> ESERCIZIO: Estrai dai dati seguenti ogni riga che contiene la stringa "left", distinguendo tra maiuscole e minuscole.
..........
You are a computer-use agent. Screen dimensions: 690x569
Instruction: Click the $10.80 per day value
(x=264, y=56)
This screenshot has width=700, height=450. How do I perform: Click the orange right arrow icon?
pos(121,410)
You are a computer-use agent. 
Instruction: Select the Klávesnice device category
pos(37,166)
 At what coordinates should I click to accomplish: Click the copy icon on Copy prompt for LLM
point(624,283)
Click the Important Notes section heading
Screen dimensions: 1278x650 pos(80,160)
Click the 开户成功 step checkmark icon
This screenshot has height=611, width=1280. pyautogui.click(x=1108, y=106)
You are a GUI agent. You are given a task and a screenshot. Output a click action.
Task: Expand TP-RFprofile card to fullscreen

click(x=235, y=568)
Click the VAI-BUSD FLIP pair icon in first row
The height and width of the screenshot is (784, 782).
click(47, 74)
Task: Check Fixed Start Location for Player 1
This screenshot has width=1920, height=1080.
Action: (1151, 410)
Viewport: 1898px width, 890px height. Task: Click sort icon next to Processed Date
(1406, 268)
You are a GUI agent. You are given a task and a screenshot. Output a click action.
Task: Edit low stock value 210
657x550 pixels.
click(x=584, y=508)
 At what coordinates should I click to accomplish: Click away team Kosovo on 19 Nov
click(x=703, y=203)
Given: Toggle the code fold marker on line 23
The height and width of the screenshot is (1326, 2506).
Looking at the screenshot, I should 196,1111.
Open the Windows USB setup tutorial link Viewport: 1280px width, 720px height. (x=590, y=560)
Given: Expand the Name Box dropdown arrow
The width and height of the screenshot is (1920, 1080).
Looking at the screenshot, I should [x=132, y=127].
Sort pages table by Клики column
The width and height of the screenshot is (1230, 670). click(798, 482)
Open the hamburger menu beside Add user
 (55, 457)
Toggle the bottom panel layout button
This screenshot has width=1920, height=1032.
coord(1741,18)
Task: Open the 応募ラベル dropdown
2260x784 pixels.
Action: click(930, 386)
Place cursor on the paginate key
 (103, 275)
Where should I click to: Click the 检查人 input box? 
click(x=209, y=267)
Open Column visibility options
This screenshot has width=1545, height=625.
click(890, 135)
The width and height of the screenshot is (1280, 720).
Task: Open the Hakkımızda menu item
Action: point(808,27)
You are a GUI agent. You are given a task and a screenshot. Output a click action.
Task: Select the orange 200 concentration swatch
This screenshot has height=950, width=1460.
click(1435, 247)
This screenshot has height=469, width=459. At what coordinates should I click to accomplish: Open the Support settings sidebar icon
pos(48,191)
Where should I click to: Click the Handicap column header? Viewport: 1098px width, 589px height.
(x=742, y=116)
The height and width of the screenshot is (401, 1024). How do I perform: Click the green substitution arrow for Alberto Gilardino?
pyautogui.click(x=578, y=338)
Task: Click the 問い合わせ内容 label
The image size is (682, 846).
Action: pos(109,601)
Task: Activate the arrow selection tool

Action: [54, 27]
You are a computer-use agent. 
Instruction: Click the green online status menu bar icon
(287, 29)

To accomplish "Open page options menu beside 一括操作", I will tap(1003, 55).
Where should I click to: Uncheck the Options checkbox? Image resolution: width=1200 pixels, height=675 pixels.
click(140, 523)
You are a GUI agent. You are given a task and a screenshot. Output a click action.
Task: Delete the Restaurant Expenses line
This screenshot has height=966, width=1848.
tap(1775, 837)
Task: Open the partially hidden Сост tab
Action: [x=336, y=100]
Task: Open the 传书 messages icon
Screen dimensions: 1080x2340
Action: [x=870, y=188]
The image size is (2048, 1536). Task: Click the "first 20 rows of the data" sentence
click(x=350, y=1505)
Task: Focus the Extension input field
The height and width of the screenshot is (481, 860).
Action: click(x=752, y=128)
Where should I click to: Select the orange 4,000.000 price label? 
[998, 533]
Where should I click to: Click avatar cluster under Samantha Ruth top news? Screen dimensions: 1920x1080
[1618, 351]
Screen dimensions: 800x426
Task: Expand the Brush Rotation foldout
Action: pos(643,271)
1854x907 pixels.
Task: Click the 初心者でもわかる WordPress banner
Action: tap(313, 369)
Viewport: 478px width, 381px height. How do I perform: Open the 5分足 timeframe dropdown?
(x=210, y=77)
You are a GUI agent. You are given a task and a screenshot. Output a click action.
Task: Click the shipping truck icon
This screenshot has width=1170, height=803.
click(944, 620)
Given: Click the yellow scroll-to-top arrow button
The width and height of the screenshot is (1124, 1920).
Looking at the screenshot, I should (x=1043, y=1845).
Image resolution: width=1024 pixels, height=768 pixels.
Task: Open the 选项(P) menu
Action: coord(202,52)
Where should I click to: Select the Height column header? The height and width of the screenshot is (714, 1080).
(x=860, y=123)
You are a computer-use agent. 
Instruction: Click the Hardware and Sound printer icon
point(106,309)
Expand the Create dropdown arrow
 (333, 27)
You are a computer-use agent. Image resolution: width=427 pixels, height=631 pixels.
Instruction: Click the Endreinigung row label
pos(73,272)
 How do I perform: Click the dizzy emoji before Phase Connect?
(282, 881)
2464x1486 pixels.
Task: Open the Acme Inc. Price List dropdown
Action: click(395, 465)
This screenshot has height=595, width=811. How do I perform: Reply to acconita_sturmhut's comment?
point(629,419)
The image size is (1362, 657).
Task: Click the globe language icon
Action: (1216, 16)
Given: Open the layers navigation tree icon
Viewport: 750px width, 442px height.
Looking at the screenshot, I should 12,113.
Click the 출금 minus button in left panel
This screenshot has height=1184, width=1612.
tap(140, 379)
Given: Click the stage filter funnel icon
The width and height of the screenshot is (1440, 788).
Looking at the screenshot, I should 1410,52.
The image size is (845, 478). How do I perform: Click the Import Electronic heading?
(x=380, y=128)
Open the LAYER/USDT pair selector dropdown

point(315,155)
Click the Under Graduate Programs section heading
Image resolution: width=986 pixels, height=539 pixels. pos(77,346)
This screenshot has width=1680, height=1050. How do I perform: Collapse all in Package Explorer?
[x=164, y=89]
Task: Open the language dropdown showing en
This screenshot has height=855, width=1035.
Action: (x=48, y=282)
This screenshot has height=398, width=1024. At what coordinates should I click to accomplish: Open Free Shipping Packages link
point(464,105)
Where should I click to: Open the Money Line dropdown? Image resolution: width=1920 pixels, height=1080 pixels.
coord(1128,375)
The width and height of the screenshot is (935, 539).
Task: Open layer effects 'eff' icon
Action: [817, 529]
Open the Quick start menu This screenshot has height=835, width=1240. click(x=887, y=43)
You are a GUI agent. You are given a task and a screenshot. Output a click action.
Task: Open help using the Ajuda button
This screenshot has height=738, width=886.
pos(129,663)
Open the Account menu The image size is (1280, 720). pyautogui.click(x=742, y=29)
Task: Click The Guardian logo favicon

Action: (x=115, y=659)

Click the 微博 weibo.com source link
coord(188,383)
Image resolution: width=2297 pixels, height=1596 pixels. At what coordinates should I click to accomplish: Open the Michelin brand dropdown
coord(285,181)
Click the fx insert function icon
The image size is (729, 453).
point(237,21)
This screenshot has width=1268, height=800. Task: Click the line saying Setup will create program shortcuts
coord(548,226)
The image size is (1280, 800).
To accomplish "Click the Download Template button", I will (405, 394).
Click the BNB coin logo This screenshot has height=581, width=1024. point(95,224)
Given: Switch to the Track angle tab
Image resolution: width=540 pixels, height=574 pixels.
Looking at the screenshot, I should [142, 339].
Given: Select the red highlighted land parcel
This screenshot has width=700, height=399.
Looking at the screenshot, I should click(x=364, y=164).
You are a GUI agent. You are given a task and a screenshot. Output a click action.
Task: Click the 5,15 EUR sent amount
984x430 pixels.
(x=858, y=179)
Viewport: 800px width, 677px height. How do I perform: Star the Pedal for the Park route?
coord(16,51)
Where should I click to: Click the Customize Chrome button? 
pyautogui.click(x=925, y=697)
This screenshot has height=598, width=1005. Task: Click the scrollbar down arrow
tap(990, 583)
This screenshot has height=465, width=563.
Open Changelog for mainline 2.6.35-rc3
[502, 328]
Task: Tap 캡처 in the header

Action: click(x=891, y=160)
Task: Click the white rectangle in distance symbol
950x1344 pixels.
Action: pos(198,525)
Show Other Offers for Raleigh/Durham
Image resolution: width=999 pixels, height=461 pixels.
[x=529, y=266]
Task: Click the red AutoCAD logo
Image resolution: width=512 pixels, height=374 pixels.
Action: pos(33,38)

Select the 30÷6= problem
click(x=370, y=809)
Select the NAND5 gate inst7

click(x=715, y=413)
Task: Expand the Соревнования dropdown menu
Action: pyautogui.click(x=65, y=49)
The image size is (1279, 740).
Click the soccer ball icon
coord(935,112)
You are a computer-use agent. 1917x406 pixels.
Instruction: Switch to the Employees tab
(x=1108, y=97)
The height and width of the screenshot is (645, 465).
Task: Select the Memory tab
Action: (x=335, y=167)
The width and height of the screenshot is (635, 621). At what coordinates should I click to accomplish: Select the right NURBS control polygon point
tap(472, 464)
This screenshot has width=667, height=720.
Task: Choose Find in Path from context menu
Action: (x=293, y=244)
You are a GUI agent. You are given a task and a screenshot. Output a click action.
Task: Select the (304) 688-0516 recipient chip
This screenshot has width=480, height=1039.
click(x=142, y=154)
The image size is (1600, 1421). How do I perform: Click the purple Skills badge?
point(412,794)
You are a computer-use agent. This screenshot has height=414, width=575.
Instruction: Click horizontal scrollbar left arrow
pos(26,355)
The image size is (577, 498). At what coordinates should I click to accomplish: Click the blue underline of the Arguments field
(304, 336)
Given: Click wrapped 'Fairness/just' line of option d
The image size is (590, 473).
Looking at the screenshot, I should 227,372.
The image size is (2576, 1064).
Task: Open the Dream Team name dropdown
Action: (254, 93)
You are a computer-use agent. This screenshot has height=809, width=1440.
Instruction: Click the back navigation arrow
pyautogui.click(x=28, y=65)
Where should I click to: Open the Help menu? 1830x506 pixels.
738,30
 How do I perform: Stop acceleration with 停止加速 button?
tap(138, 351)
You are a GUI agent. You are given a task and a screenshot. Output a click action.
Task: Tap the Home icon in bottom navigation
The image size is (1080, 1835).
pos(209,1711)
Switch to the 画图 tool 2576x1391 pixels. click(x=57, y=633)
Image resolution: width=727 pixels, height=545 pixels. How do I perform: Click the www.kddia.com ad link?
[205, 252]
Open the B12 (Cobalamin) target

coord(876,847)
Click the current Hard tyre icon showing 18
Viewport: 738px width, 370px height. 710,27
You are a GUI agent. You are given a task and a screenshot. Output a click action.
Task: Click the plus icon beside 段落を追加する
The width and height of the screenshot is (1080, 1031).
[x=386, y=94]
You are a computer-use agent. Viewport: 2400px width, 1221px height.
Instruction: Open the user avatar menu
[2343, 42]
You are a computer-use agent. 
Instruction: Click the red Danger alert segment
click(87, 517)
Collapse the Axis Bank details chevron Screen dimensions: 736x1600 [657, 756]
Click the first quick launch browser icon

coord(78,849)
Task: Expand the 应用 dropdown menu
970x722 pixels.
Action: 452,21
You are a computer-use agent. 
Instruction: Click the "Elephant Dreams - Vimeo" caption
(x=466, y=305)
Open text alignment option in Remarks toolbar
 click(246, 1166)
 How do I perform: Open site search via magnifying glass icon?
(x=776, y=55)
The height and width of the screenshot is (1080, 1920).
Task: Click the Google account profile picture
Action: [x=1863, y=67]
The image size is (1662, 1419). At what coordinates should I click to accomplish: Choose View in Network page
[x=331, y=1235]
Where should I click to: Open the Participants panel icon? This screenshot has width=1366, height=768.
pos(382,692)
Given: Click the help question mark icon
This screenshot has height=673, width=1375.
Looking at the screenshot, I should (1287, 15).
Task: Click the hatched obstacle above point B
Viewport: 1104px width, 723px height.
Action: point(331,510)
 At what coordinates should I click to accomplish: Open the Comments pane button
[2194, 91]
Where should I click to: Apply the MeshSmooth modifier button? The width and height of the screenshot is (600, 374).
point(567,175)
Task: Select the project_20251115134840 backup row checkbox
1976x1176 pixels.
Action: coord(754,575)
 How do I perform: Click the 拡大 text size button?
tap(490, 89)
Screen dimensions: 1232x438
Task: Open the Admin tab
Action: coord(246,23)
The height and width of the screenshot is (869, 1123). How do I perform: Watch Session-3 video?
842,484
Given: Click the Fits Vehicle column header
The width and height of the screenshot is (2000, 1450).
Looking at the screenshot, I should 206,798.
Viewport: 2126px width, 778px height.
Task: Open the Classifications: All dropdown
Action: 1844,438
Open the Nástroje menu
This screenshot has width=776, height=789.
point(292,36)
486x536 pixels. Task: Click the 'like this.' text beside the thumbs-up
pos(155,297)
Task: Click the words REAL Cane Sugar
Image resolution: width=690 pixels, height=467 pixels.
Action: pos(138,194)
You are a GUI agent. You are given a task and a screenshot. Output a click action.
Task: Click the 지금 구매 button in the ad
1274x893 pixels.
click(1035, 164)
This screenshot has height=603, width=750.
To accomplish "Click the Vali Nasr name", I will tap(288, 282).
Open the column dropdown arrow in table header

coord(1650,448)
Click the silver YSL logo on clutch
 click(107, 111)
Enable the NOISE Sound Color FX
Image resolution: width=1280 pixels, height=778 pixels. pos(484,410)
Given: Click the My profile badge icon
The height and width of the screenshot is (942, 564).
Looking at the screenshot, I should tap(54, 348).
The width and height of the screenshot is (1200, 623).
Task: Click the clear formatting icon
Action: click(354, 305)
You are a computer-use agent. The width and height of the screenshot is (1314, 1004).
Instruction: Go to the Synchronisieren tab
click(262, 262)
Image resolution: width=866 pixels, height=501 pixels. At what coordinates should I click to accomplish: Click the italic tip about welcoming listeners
..........
> RISPOSTA ATTESA:
Click the 출금 minus button in left panel
Instruction: Click horizontal scrollbar left arrow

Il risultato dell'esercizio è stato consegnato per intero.